--- Exercise input ---
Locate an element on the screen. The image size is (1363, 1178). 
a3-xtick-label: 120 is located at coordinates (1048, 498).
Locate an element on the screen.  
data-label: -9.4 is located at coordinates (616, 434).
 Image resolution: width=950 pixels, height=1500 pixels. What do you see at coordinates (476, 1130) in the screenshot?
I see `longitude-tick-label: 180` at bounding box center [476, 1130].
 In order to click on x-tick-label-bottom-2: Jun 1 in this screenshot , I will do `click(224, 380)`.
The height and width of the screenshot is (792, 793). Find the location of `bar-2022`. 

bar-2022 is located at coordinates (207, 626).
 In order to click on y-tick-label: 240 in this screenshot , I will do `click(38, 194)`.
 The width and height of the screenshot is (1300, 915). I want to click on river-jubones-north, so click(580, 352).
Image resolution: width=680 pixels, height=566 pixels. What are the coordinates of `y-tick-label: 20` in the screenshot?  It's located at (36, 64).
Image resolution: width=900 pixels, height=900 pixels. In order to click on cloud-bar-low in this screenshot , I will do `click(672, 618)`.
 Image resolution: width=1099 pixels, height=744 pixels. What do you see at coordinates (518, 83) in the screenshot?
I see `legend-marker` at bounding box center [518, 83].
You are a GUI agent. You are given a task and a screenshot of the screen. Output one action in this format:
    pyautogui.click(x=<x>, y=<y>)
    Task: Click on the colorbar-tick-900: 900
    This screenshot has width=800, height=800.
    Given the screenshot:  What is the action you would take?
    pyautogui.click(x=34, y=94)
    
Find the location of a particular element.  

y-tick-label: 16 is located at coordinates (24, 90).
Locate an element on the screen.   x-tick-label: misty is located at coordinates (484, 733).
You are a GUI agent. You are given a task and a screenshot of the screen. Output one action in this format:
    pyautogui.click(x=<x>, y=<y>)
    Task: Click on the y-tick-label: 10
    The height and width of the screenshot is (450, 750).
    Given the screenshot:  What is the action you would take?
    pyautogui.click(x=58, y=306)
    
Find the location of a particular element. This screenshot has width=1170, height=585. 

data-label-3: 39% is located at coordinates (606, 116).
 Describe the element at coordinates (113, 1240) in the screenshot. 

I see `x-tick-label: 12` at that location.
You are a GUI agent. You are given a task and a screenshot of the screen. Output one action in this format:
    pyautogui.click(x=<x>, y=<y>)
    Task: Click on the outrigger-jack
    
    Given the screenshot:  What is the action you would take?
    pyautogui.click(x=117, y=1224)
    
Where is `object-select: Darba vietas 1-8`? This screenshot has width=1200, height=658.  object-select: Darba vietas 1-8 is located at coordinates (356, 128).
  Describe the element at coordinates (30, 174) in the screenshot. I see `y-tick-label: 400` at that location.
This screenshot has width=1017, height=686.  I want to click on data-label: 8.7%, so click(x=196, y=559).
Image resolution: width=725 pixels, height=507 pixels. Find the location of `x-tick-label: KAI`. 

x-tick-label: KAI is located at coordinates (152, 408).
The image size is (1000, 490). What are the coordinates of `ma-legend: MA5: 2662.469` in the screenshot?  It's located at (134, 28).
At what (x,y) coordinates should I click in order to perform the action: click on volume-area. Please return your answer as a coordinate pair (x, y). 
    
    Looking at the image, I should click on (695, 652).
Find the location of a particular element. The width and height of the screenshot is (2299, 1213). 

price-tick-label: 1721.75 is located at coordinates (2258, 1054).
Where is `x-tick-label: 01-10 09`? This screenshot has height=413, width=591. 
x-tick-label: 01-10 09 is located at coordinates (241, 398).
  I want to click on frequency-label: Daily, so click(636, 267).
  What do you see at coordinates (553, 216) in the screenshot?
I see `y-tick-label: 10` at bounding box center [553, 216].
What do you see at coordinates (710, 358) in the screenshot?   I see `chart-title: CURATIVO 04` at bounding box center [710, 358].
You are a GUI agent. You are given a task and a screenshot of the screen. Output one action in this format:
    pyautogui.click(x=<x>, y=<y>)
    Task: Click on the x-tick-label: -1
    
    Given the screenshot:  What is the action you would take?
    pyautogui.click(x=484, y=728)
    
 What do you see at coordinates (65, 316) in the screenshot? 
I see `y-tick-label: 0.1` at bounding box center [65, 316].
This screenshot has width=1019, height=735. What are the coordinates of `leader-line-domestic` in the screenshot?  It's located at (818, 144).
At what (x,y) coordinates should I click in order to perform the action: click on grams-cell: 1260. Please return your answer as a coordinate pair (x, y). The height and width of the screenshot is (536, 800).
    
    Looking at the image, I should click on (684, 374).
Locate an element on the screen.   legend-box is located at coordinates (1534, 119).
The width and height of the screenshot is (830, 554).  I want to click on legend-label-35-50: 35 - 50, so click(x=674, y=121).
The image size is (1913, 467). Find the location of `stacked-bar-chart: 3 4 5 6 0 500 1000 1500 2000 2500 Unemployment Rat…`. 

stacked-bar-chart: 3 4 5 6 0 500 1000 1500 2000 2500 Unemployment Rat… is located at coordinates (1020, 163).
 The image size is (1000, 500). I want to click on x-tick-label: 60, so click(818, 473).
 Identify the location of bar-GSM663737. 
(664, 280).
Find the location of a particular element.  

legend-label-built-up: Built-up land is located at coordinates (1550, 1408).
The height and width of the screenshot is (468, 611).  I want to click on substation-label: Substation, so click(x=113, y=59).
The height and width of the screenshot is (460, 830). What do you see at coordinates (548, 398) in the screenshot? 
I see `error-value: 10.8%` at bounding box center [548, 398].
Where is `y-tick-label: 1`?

--- How to complete this task ---
Can you repeat these lines with every "Find the location of" changed to "Give the position of" and nothing else altered?

--- Answer for this exercise ---
Locate an element on the screen. The image size is (1363, 1178). 
a3-xtick-label: 120 is located at coordinates (1048, 498).
Locate an element on the screen.  
data-label: -9.4 is located at coordinates (616, 434).
 Image resolution: width=950 pixels, height=1500 pixels. What do you see at coordinates (476, 1130) in the screenshot?
I see `longitude-tick-label: 180` at bounding box center [476, 1130].
 In order to click on x-tick-label-bottom-2: Jun 1 in this screenshot , I will do `click(224, 380)`.
The height and width of the screenshot is (792, 793). Give the position of `bar-2022`. 

bar-2022 is located at coordinates (207, 626).
 In order to click on y-tick-label: 240 in this screenshot , I will do `click(38, 194)`.
 The width and height of the screenshot is (1300, 915). I want to click on river-jubones-north, so click(580, 352).
Image resolution: width=680 pixels, height=566 pixels. What are the coordinates of `y-tick-label: 20` in the screenshot?  It's located at (36, 64).
Image resolution: width=900 pixels, height=900 pixels. In order to click on cloud-bar-low in this screenshot , I will do `click(672, 618)`.
 Image resolution: width=1099 pixels, height=744 pixels. What do you see at coordinates (518, 83) in the screenshot?
I see `legend-marker` at bounding box center [518, 83].
You are a GUI agent. You are given a task and a screenshot of the screen. Output one action in this format:
    pyautogui.click(x=<x>, y=<y>)
    Task: Click on the colorbar-tick-900: 900
    This screenshot has width=800, height=800.
    Given the screenshot:  What is the action you would take?
    pyautogui.click(x=34, y=94)
    
Give the position of a particular element.  

y-tick-label: 16 is located at coordinates (24, 90).
Locate an element on the screen.   x-tick-label: misty is located at coordinates (484, 733).
You are a GUI agent. You are given a task and a screenshot of the screen. Output one action in this format:
    pyautogui.click(x=<x>, y=<y>)
    Task: Click on the y-tick-label: 10
    The height and width of the screenshot is (450, 750).
    Given the screenshot:  What is the action you would take?
    pyautogui.click(x=58, y=306)
    
Give the position of a particular element. This screenshot has width=1170, height=585. 

data-label-3: 39% is located at coordinates (606, 116).
 Describe the element at coordinates (113, 1240) in the screenshot. 

I see `x-tick-label: 12` at that location.
You are a GUI agent. You are given a task and a screenshot of the screen. Output one action in this format:
    pyautogui.click(x=<x>, y=<y>)
    Task: Click on the outrigger-jack
    
    Given the screenshot:  What is the action you would take?
    pyautogui.click(x=117, y=1224)
    
Where is `object-select: Darba vietas 1-8`? This screenshot has width=1200, height=658.  object-select: Darba vietas 1-8 is located at coordinates (356, 128).
  Describe the element at coordinates (30, 174) in the screenshot. I see `y-tick-label: 400` at that location.
This screenshot has width=1017, height=686.  I want to click on data-label: 8.7%, so click(x=196, y=559).
Image resolution: width=725 pixels, height=507 pixels. Give the position of `x-tick-label: KAI`. 

x-tick-label: KAI is located at coordinates (152, 408).
The image size is (1000, 490). What are the coordinates of `ma-legend: MA5: 2662.469` in the screenshot?  It's located at (134, 28).
At what (x,y) coordinates should I click in order to perform the action: click on volume-area. Please return your answer as a coordinate pair (x, y). 
    
    Looking at the image, I should click on (695, 652).
Give the position of a particular element. The width and height of the screenshot is (2299, 1213). 

price-tick-label: 1721.75 is located at coordinates (2258, 1054).
Where is `x-tick-label: 01-10 09`? This screenshot has height=413, width=591. 
x-tick-label: 01-10 09 is located at coordinates (241, 398).
  I want to click on frequency-label: Daily, so click(636, 267).
  What do you see at coordinates (553, 216) in the screenshot?
I see `y-tick-label: 10` at bounding box center [553, 216].
What do you see at coordinates (710, 358) in the screenshot?   I see `chart-title: CURATIVO 04` at bounding box center [710, 358].
You are a GUI agent. You are given a task and a screenshot of the screen. Output one action in this format:
    pyautogui.click(x=<x>, y=<y>)
    Task: Click on the x-tick-label: -1
    
    Given the screenshot:  What is the action you would take?
    pyautogui.click(x=484, y=728)
    
 What do you see at coordinates (65, 316) in the screenshot? 
I see `y-tick-label: 0.1` at bounding box center [65, 316].
This screenshot has width=1019, height=735. What are the coordinates of `leader-line-domestic` in the screenshot?  It's located at (818, 144).
At what (x,y) coordinates should I click in order to perform the action: click on grams-cell: 1260. Please return your answer as a coordinate pair (x, y). The height and width of the screenshot is (536, 800).
    
    Looking at the image, I should click on (684, 374).
Locate an element on the screen.   legend-box is located at coordinates (1534, 119).
The width and height of the screenshot is (830, 554).  I want to click on legend-label-35-50: 35 - 50, so click(x=674, y=121).
The image size is (1913, 467). Give the position of `stacked-bar-chart: 3 4 5 6 0 500 1000 1500 2000 2500 Unemployment Rat…`. 

stacked-bar-chart: 3 4 5 6 0 500 1000 1500 2000 2500 Unemployment Rat… is located at coordinates (1020, 163).
 The image size is (1000, 500). I want to click on x-tick-label: 60, so click(818, 473).
 Identify the location of bar-GSM663737. 
(664, 280).
Give the position of a particular element.  

legend-label-built-up: Built-up land is located at coordinates (1550, 1408).
The height and width of the screenshot is (468, 611).  I want to click on substation-label: Substation, so click(x=113, y=59).
The height and width of the screenshot is (460, 830). What do you see at coordinates (548, 398) in the screenshot? 
I see `error-value: 10.8%` at bounding box center [548, 398].
Where is `y-tick-label: 1`?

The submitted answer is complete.